:: RECORDS TO PROCESS ::
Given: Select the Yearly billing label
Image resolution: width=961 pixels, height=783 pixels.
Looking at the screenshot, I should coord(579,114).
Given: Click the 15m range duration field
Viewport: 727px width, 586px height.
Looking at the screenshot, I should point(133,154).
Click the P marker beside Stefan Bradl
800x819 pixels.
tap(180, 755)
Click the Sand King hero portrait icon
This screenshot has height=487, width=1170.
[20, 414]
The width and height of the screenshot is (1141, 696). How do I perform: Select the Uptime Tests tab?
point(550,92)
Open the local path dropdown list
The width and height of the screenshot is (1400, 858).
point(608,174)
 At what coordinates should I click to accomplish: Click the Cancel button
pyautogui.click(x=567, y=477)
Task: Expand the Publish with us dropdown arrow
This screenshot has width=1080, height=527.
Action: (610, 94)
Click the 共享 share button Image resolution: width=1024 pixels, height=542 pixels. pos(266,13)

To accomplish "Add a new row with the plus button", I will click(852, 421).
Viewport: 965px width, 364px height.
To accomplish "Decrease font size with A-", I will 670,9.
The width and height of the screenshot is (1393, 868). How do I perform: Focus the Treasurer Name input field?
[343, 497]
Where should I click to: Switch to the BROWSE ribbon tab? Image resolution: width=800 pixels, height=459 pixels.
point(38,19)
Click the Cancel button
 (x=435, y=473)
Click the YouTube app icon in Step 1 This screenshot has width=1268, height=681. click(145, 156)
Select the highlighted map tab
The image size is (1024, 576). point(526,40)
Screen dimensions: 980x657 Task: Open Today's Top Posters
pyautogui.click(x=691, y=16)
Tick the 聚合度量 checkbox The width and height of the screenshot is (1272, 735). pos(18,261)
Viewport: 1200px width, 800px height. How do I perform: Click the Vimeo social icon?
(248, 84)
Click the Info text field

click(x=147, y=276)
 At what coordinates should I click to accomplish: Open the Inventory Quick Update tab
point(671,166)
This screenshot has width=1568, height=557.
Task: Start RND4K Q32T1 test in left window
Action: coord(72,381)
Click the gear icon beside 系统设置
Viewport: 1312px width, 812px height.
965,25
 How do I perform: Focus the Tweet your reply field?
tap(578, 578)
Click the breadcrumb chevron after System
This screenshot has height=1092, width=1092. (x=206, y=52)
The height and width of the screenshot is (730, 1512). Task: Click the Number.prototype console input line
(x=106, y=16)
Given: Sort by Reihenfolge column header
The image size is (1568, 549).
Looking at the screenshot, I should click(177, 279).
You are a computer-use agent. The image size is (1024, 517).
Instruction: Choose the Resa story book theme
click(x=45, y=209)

:: WORK TASK ::
Every line in the material above that has the word "will" should be copied.

:: RESULT OF THIS TASK ::
To accomplish "Add a new row with the plus button", I will click(852, 421).
To accomplish "Decrease font size with A-", I will 670,9.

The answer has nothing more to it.